__EXERCISE A__
Output the passage of the indemnity dispute text from "Neil filed suit" up to and including "coverage from Gray.", reproducing it word for word.

=== TEXT SECTION ===

FACTS AND PROCEEDINGS BELOW
This declaratory judgment action involves an indemnity dispute between Grand Isle and Seacor, two contractors of BP American Production Company (“BP”). Grand Isle’s contracting duties involved the repair and maintenance of BP’s offshore platforms, while Seacor’s duties involved the transporting of workers for BP and its contractors. The indemnity dispute in this case arises from an April 2005 incident in which Denny Neil, a Grand Isle employee, was injured in a fall onboard the M/V SEA HORSE IV, a vessel owned and operated by Seacor. At the time of the accident, the SEA HORSE IV was transporting Neil from his work platform to the residential platform which contained his living quarters. Deposition testimony indicated that the vessel was in close proximity to the residential platform at the time of the accident, but it is undisputed that neither Neil nor the SEA HORSE IV were in physical contact with the platform when the accident occurred.
Neil filed suit against Seacor in the U.S. District Court for the Southern District of Texas, asserting a claim for vessel negligence under § 905(b) of the Longshore and Harbor Worker’s Compensation Act (“LHWCA”). Seacor tendered its defense and indemnity to Grand Isle; Seacor also claimed the benefit of insurance provided by Grand Isle’s insurer Gray. On March 17, 2006, Grand Isle and Gray filed suit in the U.S. District Court for the Eastern District of Louisiana, seeking a declaratory judgment that: (1) Grand Isle is not contractually obligated to defend and indemnify Seacor; and (2) Seacor is not entitled to insurance coverage from Gray.

=== MATERIAL FOR THE TASK ===

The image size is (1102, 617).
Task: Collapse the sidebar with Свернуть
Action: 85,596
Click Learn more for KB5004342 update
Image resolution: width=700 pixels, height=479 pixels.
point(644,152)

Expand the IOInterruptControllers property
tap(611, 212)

===
=== MATERIAL FOR THE TASK ===

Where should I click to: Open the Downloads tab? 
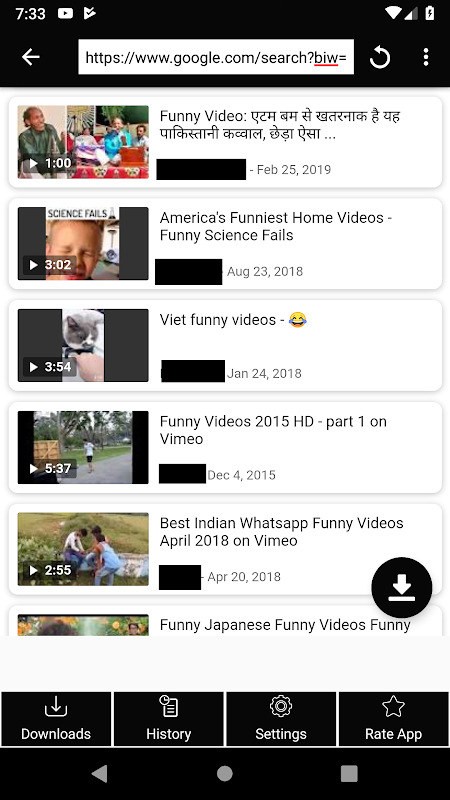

===
=== MATERIAL FOR THE TASK ===

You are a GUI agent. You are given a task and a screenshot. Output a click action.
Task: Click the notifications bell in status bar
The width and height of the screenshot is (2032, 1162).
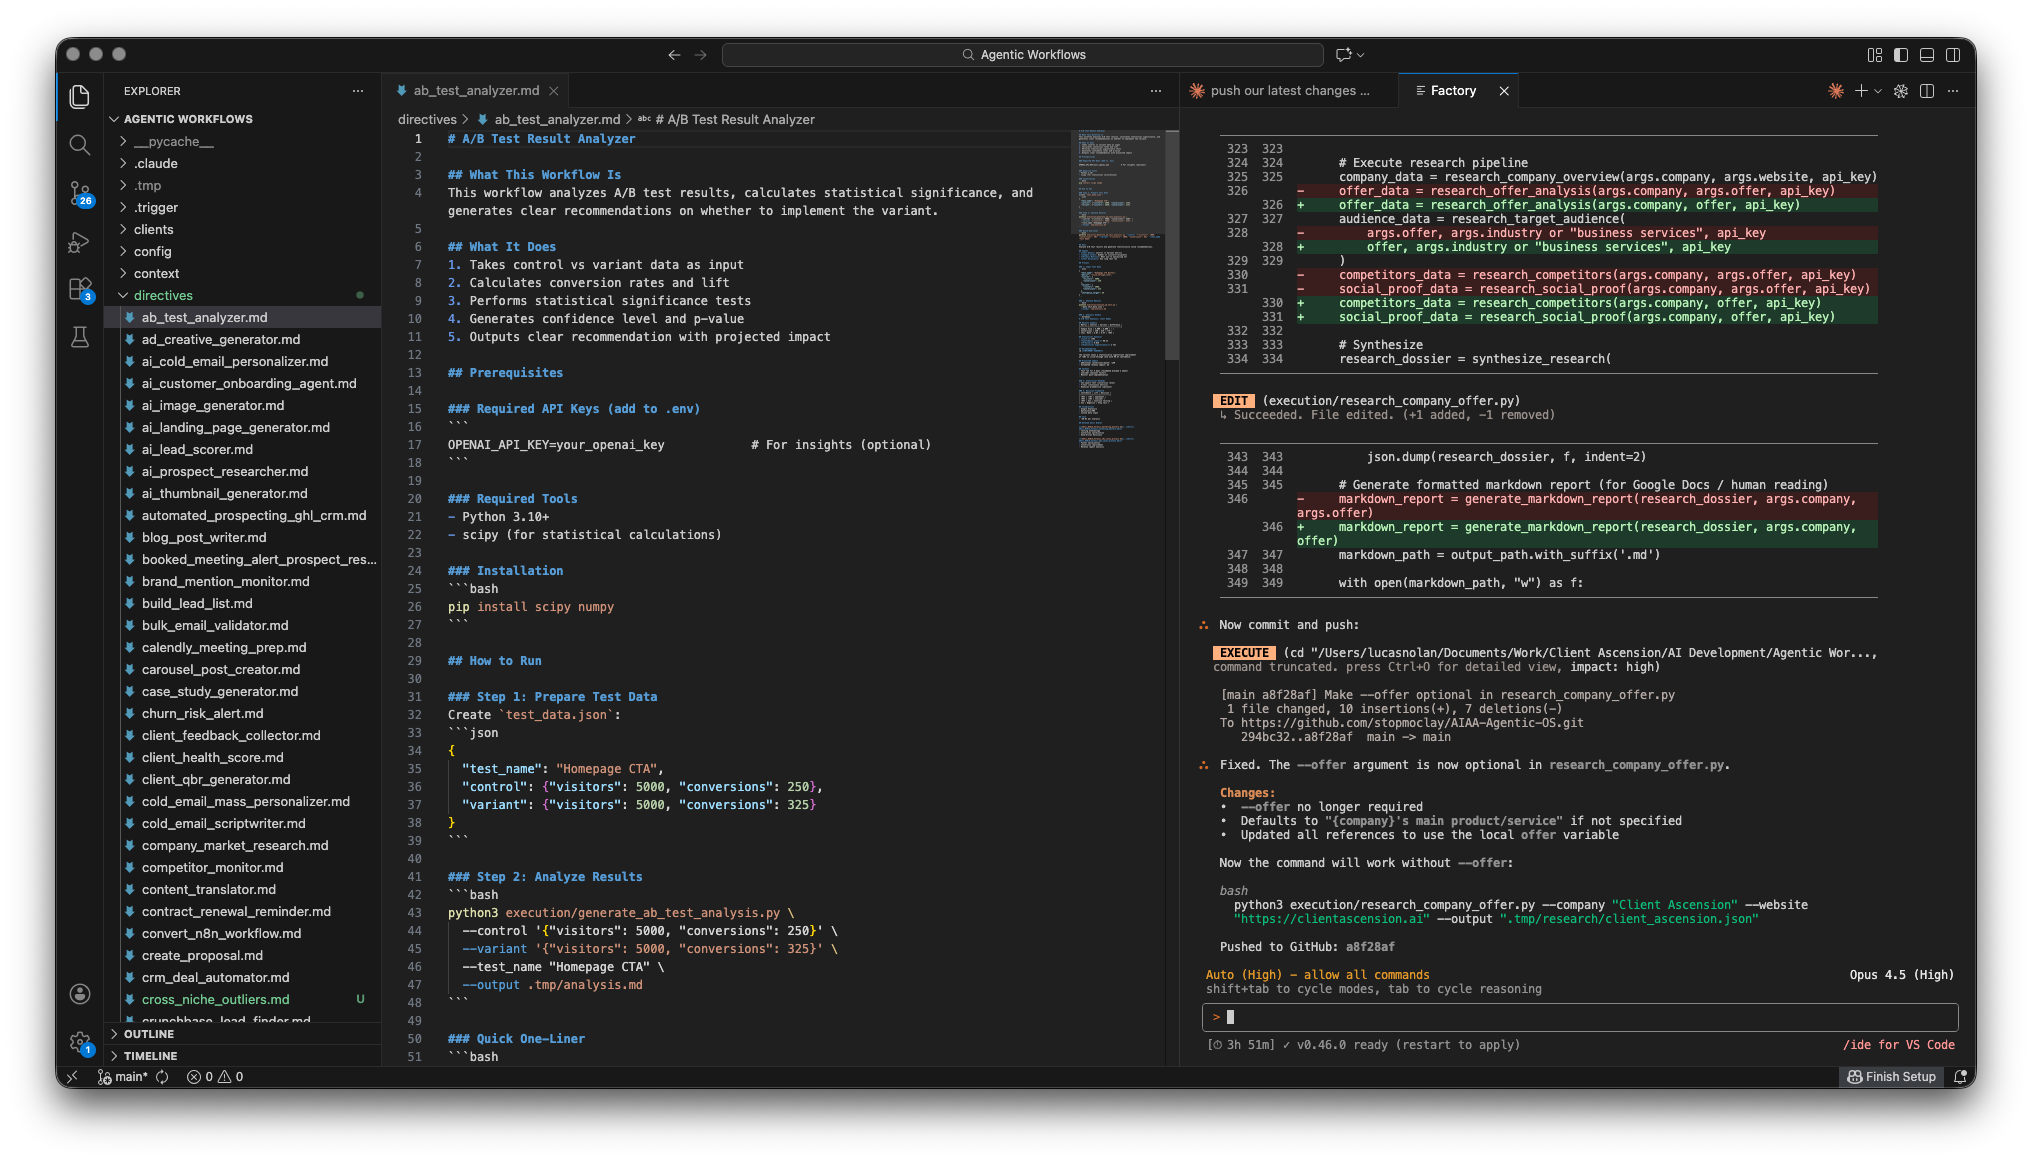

===

__EXERCISE B__
Rewrite the entries from the line with "You are a GUI" up to and including the line with "The width and", replacing "status bar" with "taskbar" and keeping everything else unchanged. Return only those lines.

__TASK ANSWER A__
Neil filed suit against Seacor in the U.S. District Court for the Southern District of Texas, asserting a claim for vessel negligence under § 905(b) of the Longshore and Harbor Worker’s Compensation Act (“LHWCA”). Seacor tendered its defense and indemnity to Grand Isle; Seacor also claimed the benefit of insurance provided by Grand Isle’s insurer Gray. On March 17, 2006, Grand Isle and Gray filed suit in the U.S. District Court for the Eastern District of Louisiana, seeking a declaratory judgment that: (1) Grand Isle is not contractually obligated to defend and indemnify Seacor; and (2) Seacor is not entitled to insurance coverage from Gray.

__TASK ANSWER B__
You are a GUI agent. You are given a task and a screenshot. Output a click action.
Task: Click the notifications bell in taskbar
The width and height of the screenshot is (2032, 1162).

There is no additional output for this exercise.